There is a major side channel attack on such ciphers, imaginatively called a premises search attack. Whilst you'd think that all the books in the world are at your disposal, in fact they're not. You have to have the book at some point, and so does your cipher text recipient. And they have to be word for word, page for page identical.
So if you're reporting on a local colony of wombles, you might encipher and send:-
"Great Uncle Bulgaria – the oldest and wisest of the Wimbledon Wombles and their leader."
But if you're spying on a pharmaceutical company, then your secret message might be:-
"Here we present a model of trabeculation in mice that integrates dynamic endocardial and myocardial cell behaviours and ECM remodelling, and reveal new epistatic relationships between the involved signalling pathways. "

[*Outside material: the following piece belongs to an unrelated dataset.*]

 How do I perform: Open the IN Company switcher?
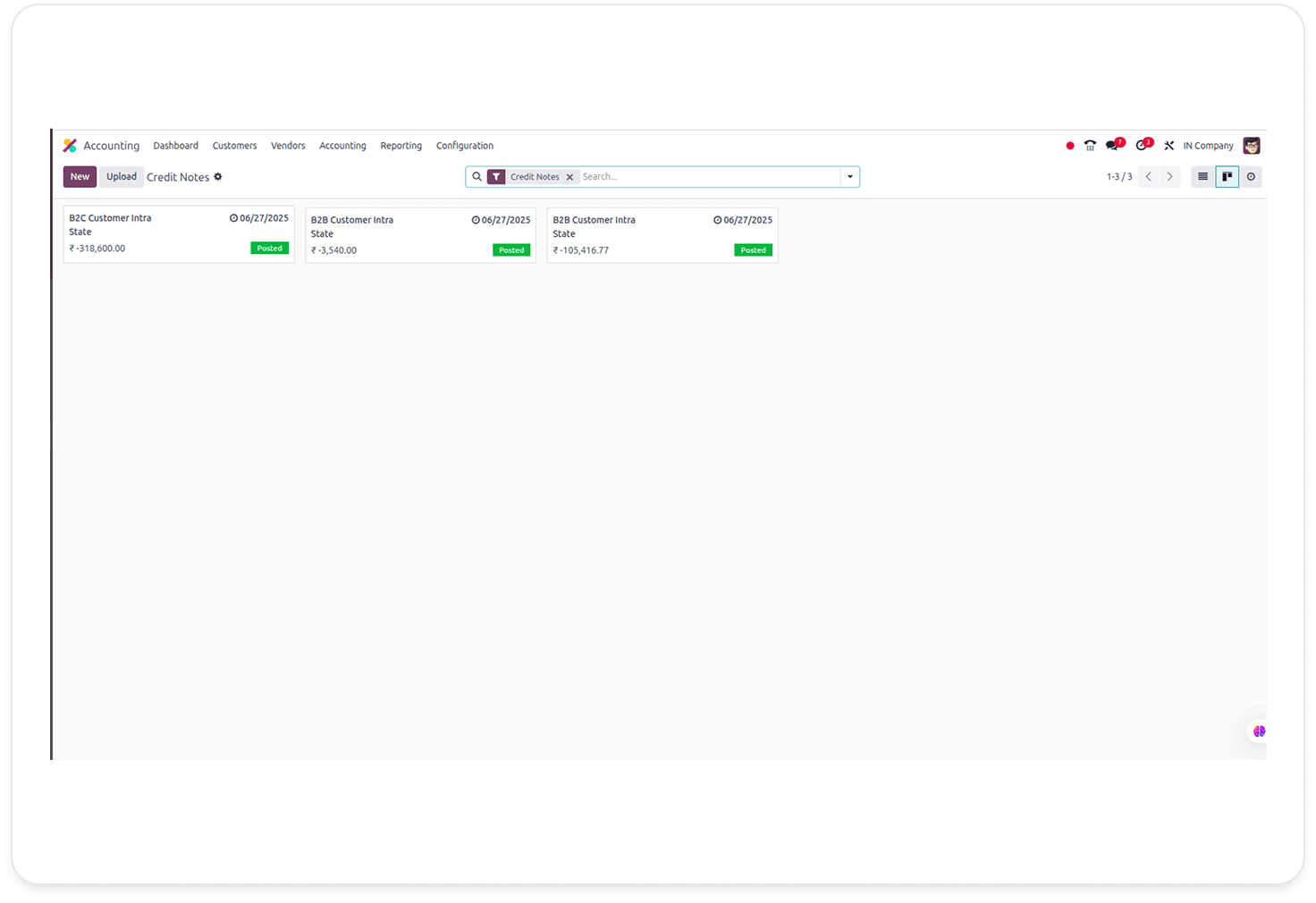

There are not many books in the world that contain these exact words, and both message sender and recipient have had to possess one. So suddenly all books in the world are reduced to not many at all. A long bookshelf with 10,000 books is still only ~13 bits of book choice. And who has 10,000 different books incorporating the word "Wombles"? Searching through either the sender's or recipient's bookshelves would vastly impact security.
If Thomas Beale's house had been searched at the time, the treasure would have probably been easily located as he'd had to have a copy of the Declaration of Independence on his book shelf.
Comparatively, imagine if you could recover an AES key by using a side channel to reduce the unknown key space by 99%. That would mean looking for a better cipher. It's more secure and more practical to substitute letters rather than words. That way you can simply use the Bible for everything.